**Stated goal:** Find every line in the listing below that contains the string "Pras" and copy each one out in full. Matching is case-sensitive.

**Material provided:**

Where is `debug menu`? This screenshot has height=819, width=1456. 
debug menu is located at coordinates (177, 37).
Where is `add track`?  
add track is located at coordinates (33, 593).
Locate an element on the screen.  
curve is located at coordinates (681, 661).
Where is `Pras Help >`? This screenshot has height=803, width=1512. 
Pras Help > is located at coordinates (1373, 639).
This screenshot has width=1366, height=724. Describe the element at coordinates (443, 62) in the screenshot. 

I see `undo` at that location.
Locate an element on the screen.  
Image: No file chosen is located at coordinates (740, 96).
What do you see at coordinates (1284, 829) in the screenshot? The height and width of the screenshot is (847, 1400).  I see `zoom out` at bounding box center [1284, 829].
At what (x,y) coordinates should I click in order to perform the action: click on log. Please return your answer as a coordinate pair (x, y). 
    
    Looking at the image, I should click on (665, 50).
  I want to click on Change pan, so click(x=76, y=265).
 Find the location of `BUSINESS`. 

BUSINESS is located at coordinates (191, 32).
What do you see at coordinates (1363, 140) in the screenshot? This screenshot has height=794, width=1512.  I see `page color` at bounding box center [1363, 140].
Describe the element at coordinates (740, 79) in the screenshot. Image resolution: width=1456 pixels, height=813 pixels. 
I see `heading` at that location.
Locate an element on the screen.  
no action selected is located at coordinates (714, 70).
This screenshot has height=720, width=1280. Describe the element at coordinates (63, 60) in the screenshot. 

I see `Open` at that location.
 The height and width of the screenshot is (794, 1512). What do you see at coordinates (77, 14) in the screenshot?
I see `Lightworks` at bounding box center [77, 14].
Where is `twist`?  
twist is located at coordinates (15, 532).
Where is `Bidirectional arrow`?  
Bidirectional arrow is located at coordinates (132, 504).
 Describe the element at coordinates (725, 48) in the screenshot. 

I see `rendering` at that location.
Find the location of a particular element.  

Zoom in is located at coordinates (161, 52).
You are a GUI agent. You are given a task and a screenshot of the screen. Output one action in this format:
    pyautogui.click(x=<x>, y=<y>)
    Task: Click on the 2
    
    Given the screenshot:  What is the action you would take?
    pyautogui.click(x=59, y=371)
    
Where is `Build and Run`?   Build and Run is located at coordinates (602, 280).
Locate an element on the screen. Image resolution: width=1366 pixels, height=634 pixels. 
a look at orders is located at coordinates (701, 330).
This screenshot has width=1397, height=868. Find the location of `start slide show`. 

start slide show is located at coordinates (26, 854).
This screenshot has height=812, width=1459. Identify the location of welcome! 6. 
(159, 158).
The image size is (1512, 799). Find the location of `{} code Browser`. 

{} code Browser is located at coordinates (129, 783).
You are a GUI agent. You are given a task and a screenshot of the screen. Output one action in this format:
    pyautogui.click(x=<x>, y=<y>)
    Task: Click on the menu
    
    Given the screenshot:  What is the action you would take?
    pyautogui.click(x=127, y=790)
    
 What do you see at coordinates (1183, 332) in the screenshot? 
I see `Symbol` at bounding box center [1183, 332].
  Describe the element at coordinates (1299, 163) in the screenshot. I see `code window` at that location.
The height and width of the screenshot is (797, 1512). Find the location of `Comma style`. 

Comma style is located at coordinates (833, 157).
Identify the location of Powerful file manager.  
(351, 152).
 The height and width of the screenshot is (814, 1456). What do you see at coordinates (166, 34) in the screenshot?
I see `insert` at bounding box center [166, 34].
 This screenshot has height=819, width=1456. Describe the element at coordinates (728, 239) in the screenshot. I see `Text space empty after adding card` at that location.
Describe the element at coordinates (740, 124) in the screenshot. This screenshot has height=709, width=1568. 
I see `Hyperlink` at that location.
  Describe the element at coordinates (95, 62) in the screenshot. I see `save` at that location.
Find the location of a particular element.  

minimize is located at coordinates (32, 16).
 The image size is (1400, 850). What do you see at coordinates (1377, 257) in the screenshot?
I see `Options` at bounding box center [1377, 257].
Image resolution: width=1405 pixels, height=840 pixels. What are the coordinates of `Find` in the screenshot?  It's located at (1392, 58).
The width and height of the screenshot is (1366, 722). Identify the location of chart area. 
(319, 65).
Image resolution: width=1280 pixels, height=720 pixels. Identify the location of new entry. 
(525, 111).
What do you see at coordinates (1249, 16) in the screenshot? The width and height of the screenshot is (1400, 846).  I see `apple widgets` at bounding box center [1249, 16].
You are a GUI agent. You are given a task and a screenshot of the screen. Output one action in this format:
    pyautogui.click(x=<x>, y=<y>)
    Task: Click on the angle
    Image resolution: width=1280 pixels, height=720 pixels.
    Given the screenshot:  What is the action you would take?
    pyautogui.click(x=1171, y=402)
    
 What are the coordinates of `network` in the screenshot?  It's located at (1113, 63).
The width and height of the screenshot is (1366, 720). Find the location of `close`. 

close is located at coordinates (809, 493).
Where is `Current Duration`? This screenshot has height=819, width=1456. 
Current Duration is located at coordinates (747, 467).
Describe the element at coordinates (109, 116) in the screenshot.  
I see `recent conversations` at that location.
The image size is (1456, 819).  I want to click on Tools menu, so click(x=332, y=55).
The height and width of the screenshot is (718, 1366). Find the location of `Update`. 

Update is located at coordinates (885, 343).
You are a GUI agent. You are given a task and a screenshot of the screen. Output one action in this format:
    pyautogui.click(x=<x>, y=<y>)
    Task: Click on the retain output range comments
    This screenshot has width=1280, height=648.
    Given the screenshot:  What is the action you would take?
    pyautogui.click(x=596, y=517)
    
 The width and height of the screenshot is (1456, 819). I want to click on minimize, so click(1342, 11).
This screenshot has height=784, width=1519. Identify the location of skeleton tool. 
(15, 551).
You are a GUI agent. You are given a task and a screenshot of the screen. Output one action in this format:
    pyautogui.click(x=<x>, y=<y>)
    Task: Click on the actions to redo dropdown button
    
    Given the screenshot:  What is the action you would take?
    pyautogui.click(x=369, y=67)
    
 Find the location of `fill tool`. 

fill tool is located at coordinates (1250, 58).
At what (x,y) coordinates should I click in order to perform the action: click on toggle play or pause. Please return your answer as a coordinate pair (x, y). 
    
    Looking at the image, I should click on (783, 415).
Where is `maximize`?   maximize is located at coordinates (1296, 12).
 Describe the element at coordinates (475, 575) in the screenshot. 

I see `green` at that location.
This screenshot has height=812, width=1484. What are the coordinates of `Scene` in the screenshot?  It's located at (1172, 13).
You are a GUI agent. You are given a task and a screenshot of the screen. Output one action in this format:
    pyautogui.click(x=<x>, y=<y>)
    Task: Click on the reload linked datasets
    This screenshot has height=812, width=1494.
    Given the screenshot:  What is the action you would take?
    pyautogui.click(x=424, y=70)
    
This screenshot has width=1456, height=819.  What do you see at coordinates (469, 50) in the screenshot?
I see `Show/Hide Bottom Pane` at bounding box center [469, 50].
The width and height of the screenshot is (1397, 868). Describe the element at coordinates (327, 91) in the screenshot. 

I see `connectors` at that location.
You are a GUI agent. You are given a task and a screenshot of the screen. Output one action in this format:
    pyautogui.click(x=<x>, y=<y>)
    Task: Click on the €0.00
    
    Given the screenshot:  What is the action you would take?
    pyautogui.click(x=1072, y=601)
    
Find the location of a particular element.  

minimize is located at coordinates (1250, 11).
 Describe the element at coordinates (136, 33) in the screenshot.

**Answer for the task:**
Where is `Pras Help >`? This screenshot has height=803, width=1512. 
Pras Help > is located at coordinates (1373, 639).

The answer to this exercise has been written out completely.